Copyright © by Jessica Schneider, 1/21/10

 

  It is here on this cold December day just a little less than three weeks shy of Christmas that I felt the warmth of New Mexico’s High Desert in my living room, after having watched John Grabowska’s documentary film, Remembered Earth: New Mexico’s High Desert. This half hour feature will allow one to witness the American West against time and timelessness and marvel at the beauty one sees, but also to feel a part of it in knowing that having lived it, one ultimately becomes it.

  Once again John Grabowska and his team (stunning photography by Steve Ruth and haunting musical score by Todd Boekelheide) create another cinematic experience that pulls both mind and memory into this beloved landscape. Presented by Idaho Public Television, this PBS documentary is not to be overlooked. Rife with wildlife and yet seemingly stark, New Mexico’s High Desert is presented as a reverie unto itself.

  While the narration ruminates upon the varying vastness, Grabowska offers his poetic style of prose: “to imagine that we touch it with our hands at every season and listen to the sounds that are made upon it,” and “recollect the glare of noon,” and “reality dries romance into full retreat.” We are shown images of dewdrops upon a leaf that will later likely be dried by the high sun, only to then float above a series of canals carved by centuries into stone. Shadows of plants stretch across rocks, and condors glide over quiet peaks.

  The American West offers the imagery we cannot escape from, for as shown in the documentary, footage of old westerns brought on by Hollywood have created their impressions into our minds. These images have become part of us, and we a part of them.

To remember the earth is the documentary’s request, for when one is within the presence of such land, this is the closest we come to ever traveling back in time: to experience nature as it ever was, long before any human had ever formed.

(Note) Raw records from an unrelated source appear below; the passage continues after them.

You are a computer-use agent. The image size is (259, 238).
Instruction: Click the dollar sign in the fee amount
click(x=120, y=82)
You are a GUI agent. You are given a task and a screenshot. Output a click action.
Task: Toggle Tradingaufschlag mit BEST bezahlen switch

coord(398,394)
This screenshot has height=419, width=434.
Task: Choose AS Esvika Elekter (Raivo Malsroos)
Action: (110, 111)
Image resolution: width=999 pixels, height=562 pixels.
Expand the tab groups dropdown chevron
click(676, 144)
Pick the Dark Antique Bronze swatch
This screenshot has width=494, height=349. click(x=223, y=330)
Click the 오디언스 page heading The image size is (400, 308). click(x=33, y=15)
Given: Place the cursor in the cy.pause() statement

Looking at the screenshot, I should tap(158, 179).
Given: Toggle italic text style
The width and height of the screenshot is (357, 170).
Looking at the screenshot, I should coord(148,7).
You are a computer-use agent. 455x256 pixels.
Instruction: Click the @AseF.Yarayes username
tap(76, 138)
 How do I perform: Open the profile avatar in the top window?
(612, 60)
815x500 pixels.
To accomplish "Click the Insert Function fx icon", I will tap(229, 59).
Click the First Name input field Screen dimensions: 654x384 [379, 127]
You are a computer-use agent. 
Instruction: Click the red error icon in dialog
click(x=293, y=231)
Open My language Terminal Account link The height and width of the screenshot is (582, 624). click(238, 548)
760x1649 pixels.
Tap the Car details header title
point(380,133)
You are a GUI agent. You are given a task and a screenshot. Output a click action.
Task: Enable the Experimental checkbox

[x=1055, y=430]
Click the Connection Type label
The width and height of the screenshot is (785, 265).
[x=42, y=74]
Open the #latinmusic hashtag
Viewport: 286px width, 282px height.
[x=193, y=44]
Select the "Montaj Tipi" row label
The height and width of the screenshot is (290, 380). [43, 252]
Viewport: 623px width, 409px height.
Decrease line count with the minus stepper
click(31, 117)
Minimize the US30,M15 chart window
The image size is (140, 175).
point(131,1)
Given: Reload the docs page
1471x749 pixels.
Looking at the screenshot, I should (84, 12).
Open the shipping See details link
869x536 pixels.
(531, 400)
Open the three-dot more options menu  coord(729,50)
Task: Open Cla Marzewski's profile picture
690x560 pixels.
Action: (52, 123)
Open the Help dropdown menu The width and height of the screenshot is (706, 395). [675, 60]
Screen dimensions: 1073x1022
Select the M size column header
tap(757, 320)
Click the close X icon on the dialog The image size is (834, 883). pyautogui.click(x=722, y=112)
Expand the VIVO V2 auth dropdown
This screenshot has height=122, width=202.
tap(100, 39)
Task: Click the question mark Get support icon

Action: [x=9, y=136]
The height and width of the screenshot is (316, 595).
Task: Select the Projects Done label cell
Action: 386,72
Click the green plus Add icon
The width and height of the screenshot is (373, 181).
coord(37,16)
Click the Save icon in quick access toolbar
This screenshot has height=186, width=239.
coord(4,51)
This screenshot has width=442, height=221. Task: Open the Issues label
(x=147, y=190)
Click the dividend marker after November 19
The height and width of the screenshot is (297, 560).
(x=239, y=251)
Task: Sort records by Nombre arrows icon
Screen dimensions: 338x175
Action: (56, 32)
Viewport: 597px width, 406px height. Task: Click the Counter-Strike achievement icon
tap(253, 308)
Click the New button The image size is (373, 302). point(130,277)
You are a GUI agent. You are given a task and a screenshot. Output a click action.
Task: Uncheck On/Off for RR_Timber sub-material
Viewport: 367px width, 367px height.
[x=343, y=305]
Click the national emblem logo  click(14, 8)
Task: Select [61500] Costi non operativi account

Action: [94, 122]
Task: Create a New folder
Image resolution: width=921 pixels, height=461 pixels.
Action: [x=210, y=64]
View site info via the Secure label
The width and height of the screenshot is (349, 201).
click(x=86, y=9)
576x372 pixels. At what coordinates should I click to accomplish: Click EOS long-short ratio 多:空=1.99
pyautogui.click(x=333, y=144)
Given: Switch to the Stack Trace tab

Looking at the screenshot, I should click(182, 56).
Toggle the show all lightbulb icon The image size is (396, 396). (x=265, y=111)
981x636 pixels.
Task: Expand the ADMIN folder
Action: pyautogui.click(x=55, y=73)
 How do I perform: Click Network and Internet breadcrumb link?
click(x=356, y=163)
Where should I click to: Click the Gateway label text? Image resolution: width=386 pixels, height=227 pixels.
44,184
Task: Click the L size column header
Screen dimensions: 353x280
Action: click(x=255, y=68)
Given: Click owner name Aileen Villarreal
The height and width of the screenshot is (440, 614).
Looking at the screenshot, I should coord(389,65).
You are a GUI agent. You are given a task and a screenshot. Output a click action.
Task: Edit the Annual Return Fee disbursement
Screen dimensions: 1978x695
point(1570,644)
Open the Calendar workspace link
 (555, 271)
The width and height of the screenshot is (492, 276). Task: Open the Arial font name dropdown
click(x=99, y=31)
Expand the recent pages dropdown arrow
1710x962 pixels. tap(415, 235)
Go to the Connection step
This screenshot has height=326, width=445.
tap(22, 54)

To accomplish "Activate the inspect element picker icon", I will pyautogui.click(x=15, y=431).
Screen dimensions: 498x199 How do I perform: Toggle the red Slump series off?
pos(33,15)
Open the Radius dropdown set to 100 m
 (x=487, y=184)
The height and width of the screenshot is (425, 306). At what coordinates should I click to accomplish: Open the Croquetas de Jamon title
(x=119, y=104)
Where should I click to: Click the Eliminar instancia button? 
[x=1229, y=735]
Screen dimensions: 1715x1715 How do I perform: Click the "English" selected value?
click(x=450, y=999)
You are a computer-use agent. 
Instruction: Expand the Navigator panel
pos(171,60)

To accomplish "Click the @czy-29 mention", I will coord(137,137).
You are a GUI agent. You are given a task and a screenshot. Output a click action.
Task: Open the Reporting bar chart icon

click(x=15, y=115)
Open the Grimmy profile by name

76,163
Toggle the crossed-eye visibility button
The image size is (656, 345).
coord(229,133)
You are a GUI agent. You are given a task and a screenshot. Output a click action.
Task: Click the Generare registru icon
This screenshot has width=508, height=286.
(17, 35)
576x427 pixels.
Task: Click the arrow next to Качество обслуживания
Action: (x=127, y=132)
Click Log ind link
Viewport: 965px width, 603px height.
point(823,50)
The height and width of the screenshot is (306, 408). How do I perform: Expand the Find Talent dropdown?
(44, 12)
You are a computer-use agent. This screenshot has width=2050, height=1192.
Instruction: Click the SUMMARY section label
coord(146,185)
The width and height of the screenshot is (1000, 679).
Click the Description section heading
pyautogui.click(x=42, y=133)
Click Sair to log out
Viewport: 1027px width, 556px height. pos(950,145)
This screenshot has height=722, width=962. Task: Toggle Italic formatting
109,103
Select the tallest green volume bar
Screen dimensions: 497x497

  The American West is not just a matter of nature, but one of culture and one of ethics (as interpreted within the film by Pulitzer Prize-winning writer N. Scott Momaday). This land is our history, and humans are a part of it. We are our history, we are our land. Beautifully this sentiment is evoked by way of the last lines and the film’s quiet end: “It is here I want to live forever, and it is no matter that I must die.”

  In having lived it, one ultimately becomes it. Grabowska’s film will take you there and grant an experience that will become yours.